DATA SHOWN:
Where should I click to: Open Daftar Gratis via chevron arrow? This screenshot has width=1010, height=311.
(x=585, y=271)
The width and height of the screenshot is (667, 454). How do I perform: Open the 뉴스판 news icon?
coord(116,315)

* * *

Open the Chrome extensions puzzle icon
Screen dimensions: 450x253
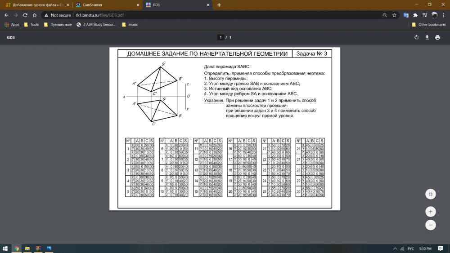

* * *

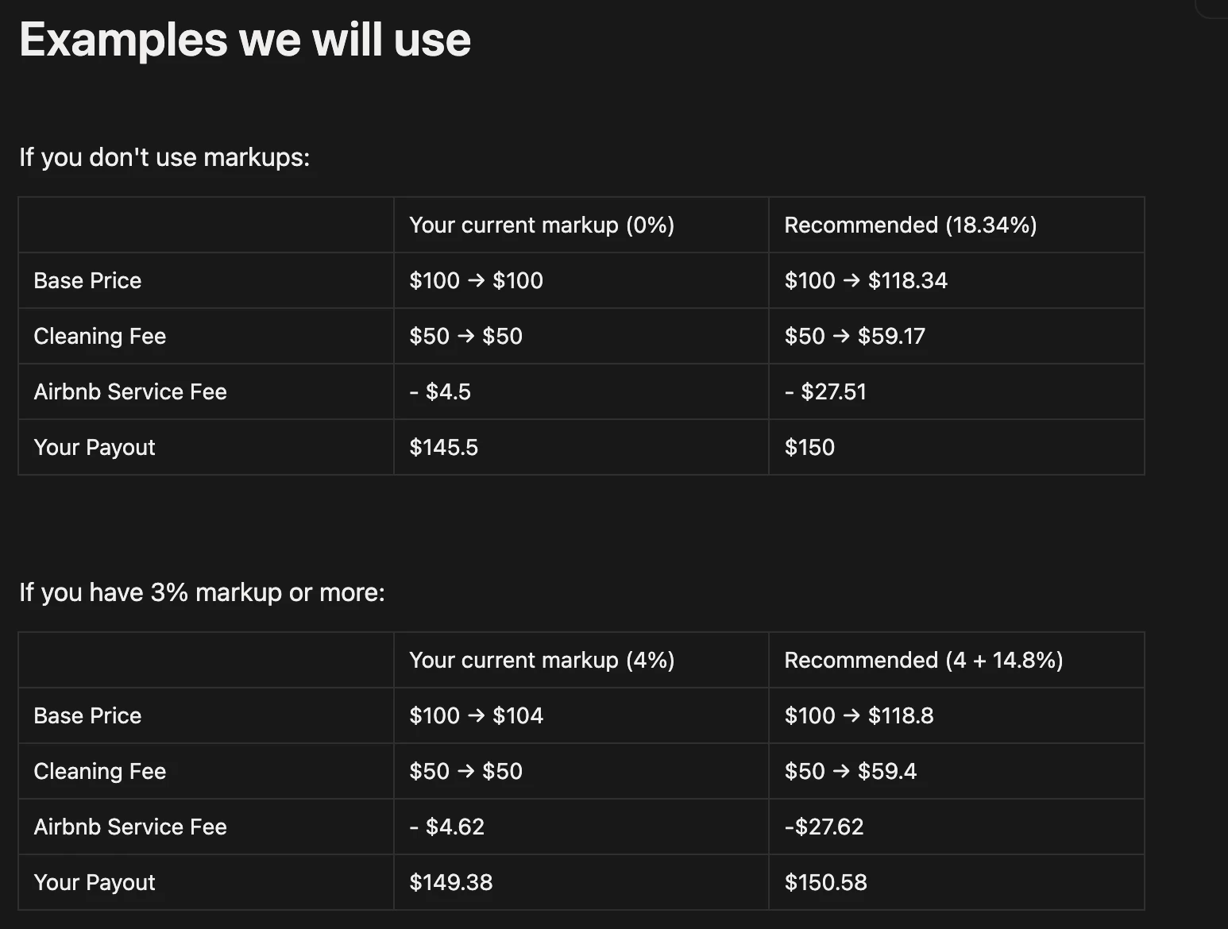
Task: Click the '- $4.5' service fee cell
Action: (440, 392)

WHAT THE TASK ASKS:
Recast the records from the line containing "Where should I" through the line containing "coord(116,315)", both lines included, as a JSON list of strings with one string per line and no blank lines.

OUTPUT OF THE TASK:
[
  "Where should I click to: Open Daftar Gratis via chevron arrow? This screenshot has width=1010, height=311.",
  "(x=585, y=271)",
  "The width and height of the screenshot is (667, 454). How do I perform: Open the 뉴스판 news icon?",
  "coord(116,315)"
]